(Rows on target coordinates)
## start

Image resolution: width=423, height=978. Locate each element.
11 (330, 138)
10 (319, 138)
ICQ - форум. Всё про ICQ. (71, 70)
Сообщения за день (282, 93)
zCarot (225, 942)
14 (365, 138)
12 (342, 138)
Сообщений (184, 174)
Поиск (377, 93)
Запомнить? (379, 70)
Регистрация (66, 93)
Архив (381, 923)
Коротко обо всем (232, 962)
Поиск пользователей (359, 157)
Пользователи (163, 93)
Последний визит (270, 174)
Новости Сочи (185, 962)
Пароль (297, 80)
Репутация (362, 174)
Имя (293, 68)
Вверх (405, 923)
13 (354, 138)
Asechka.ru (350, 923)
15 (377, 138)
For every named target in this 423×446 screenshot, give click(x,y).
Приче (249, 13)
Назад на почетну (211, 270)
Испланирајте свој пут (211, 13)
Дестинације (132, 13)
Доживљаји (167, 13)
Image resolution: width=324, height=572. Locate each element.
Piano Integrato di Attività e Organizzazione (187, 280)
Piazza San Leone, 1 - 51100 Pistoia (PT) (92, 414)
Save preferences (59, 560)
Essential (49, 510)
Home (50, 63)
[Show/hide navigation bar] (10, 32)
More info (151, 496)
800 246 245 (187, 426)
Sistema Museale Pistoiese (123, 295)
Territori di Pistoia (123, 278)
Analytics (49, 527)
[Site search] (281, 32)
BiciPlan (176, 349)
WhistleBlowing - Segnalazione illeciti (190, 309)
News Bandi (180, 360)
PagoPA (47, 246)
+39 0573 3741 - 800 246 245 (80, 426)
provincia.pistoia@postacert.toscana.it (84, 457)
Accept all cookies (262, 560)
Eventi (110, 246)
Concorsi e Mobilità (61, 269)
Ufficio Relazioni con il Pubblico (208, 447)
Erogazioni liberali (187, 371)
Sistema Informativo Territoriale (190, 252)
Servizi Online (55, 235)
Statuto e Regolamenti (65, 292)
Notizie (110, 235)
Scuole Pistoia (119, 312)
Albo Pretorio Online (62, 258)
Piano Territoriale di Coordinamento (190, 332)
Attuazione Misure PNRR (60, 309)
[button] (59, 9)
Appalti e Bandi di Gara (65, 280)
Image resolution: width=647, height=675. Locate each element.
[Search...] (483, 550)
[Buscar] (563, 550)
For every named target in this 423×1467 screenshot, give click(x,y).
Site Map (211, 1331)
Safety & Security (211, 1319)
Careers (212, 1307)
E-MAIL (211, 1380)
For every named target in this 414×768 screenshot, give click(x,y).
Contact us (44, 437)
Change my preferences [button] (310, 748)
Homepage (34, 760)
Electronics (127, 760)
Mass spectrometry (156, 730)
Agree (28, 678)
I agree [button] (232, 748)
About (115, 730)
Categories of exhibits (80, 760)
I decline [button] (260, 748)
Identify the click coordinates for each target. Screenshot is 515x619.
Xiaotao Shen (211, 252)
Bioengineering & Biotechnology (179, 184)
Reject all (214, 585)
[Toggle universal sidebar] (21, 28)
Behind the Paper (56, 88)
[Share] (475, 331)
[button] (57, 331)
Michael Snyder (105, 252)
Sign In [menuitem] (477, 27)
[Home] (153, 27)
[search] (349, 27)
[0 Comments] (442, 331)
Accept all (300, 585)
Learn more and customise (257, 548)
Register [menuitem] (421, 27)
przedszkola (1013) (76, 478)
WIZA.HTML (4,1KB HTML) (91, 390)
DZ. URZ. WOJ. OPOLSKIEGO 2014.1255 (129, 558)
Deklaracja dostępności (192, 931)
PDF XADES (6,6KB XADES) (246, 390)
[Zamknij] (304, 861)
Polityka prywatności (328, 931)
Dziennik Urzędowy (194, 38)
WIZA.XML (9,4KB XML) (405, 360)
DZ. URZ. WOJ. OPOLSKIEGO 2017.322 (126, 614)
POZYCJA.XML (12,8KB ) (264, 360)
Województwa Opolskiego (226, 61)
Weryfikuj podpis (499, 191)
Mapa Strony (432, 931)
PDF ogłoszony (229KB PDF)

## end

Rewrite the rows from the line containing "About (115, 730)" through the line containing "Learn more and customise (257, 548)", swapping "Reject all" for "Refuse all" and changing nothing else.

* [Full output]
About (115, 730)
Categories of exhibits (80, 760)
I decline [button] (260, 748)
Identify the click coordinates for each target. Screenshot is 515x619.
Xiaotao Shen (211, 252)
Bioengineering & Biotechnology (179, 184)
Refuse all (214, 585)
[Toggle universal sidebar] (21, 28)
Behind the Paper (56, 88)
[Share] (475, 331)
[button] (57, 331)
Michael Snyder (105, 252)
Sign In [menuitem] (477, 27)
[Home] (153, 27)
[search] (349, 27)
[0 Comments] (442, 331)
Accept all (300, 585)
Learn more and customise (257, 548)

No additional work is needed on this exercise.